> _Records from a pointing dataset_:

......

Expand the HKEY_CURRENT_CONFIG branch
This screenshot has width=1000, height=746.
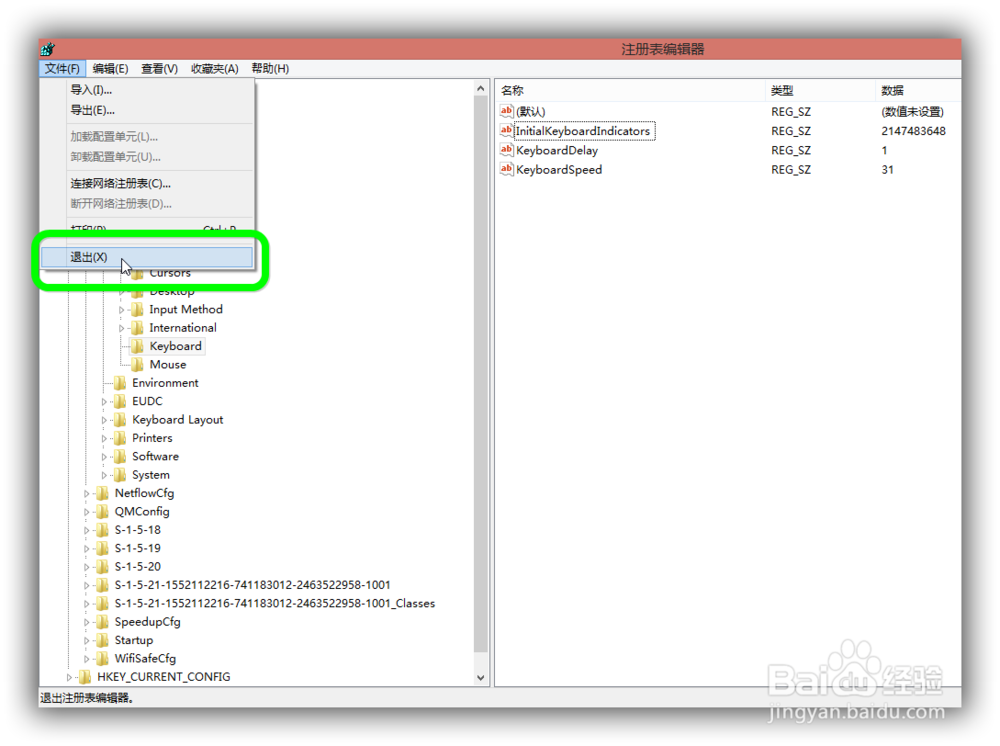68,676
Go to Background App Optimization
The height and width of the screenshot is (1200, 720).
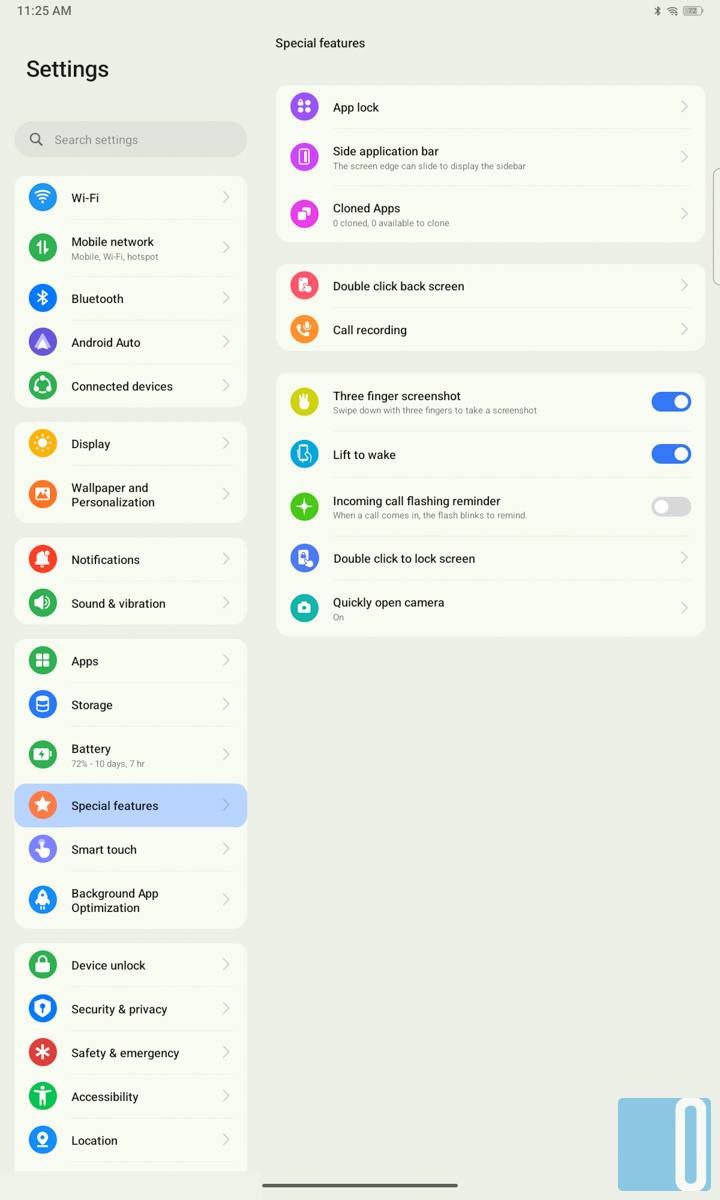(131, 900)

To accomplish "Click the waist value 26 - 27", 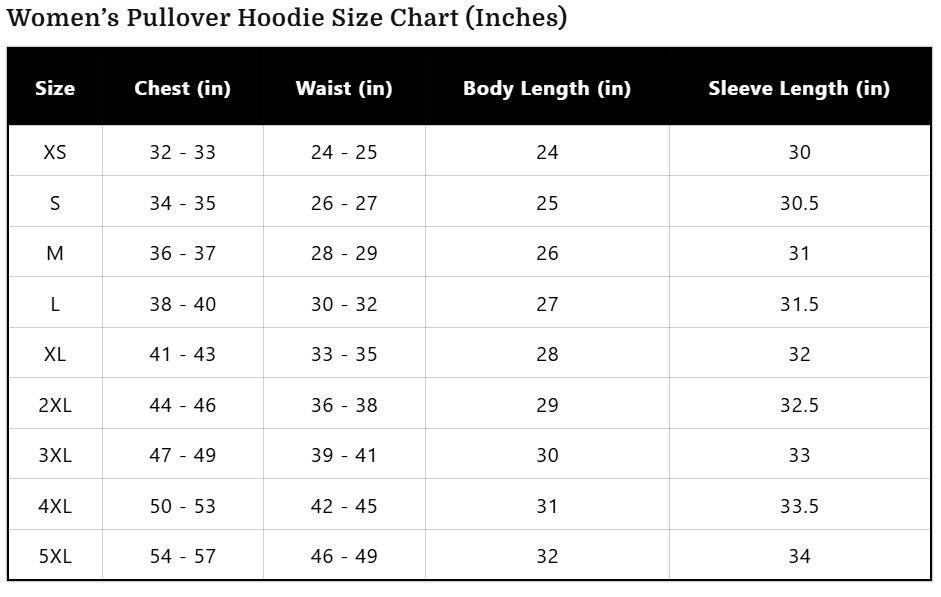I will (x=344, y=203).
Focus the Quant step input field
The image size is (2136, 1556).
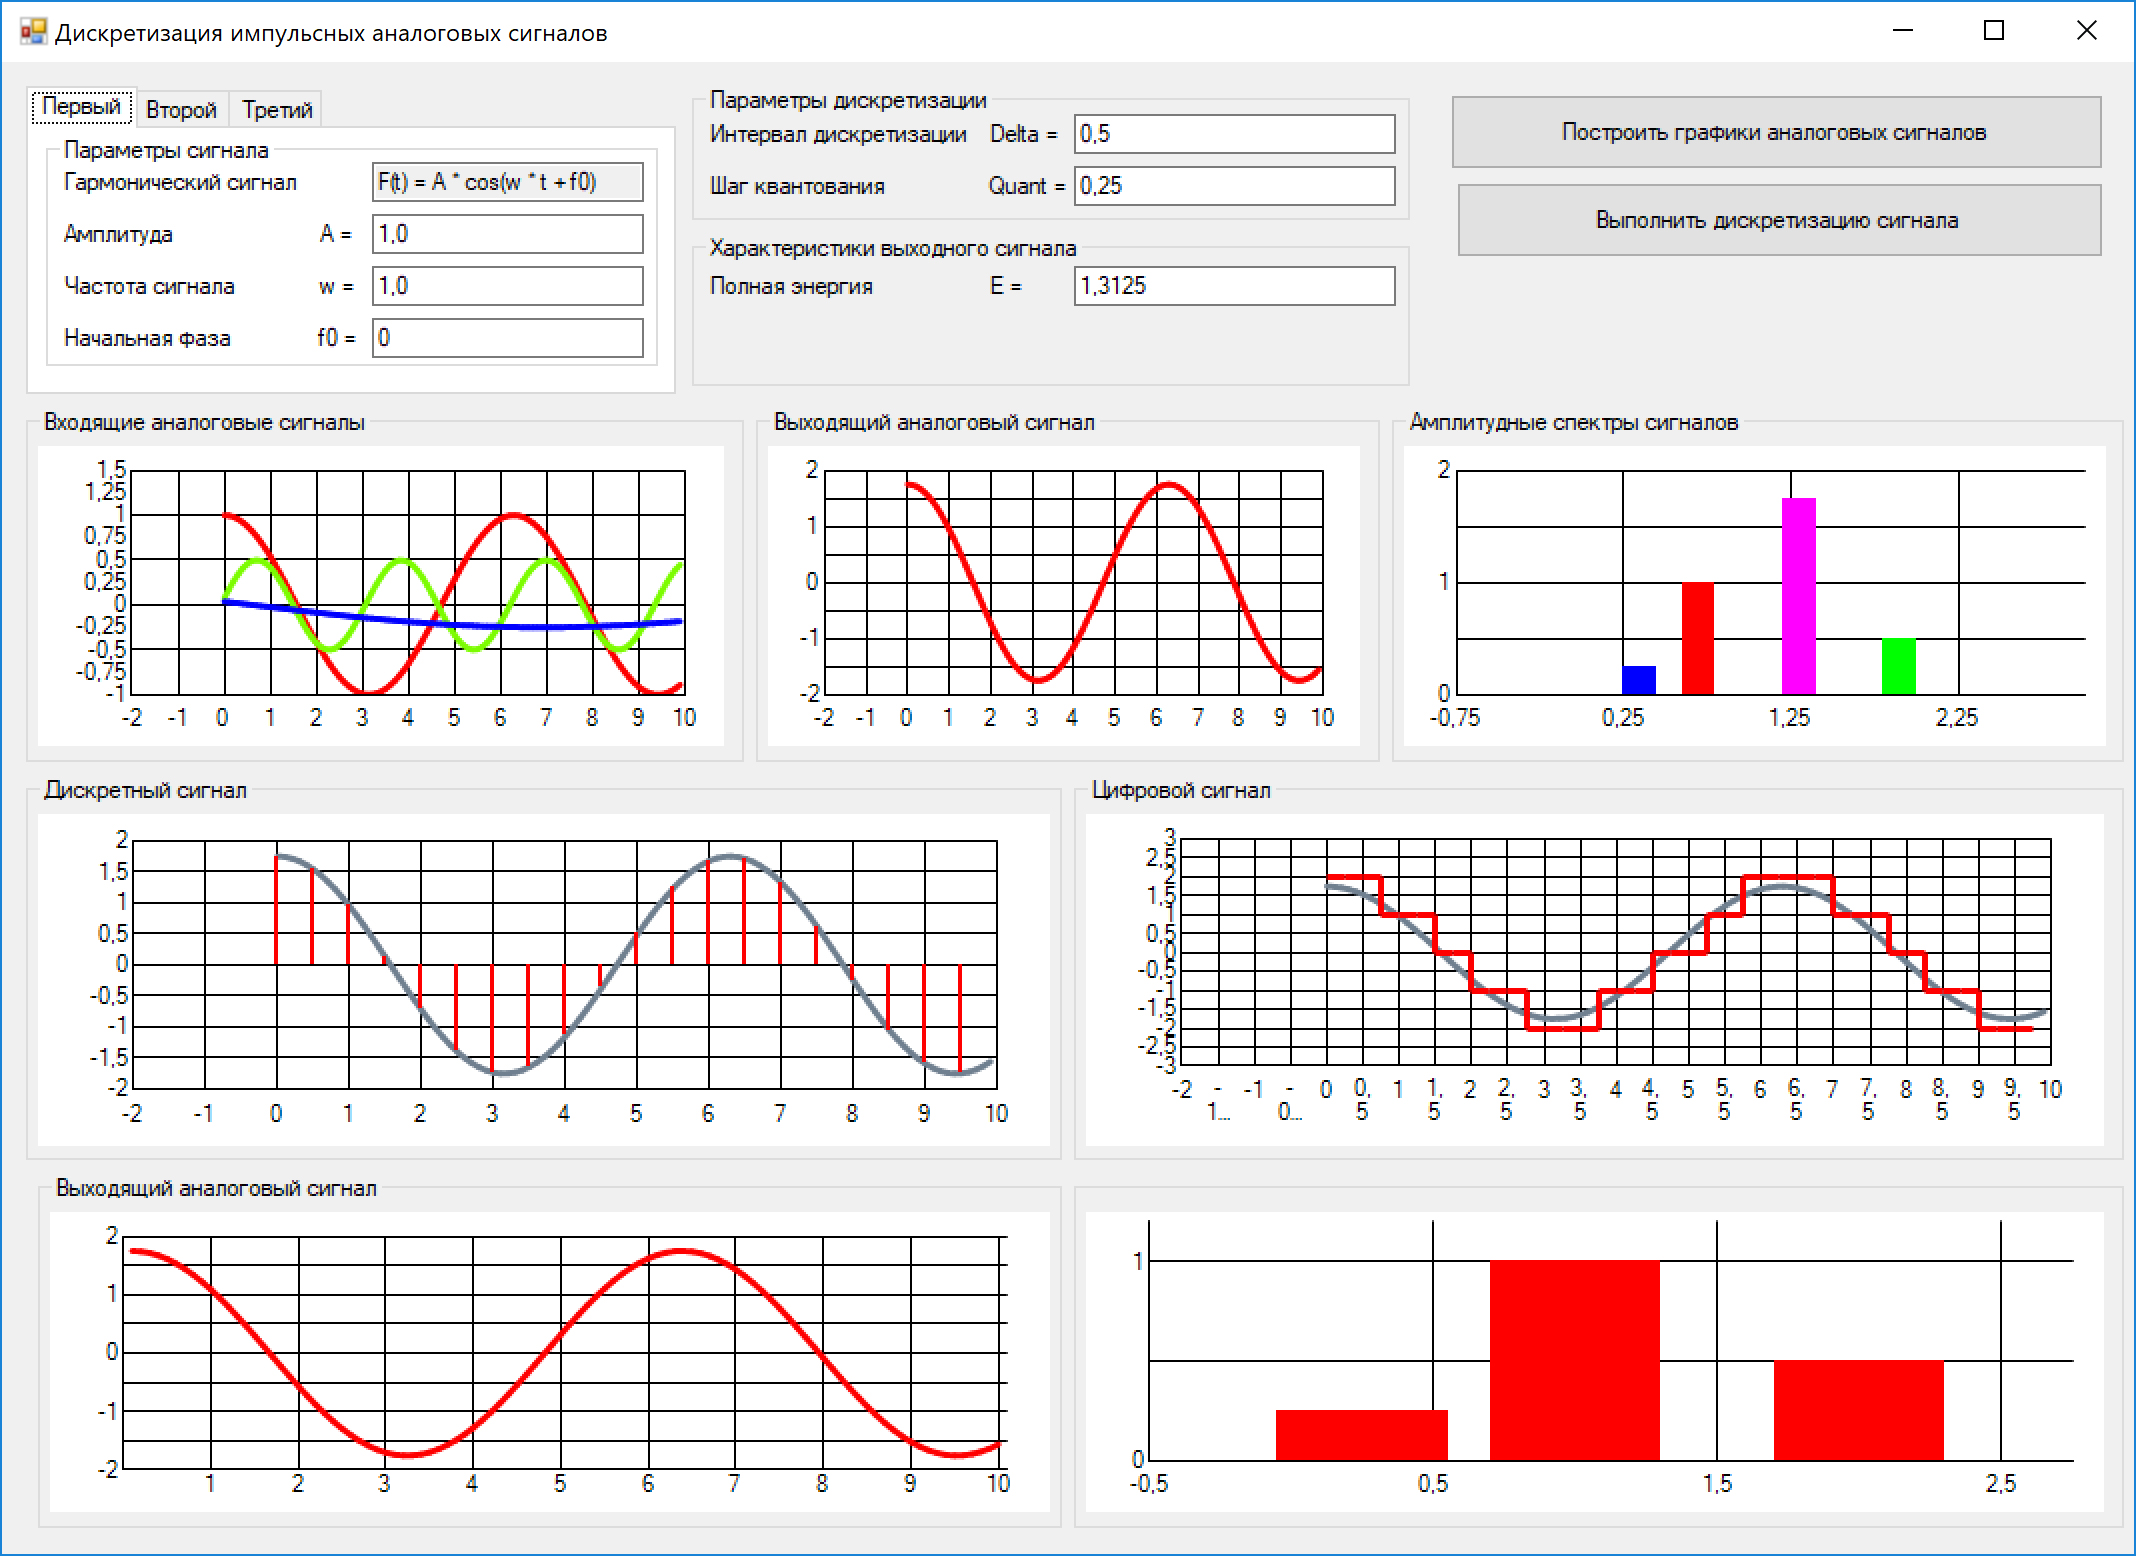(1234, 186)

......

> _Goal_: Output everything from the line containing "Focus the Quant step input field" down to the end of the records, unchanged. Leave the pictures out of your answer.

> _Response for this exercise_:
Focus the Quant step input field
The image size is (2136, 1556).
(1234, 186)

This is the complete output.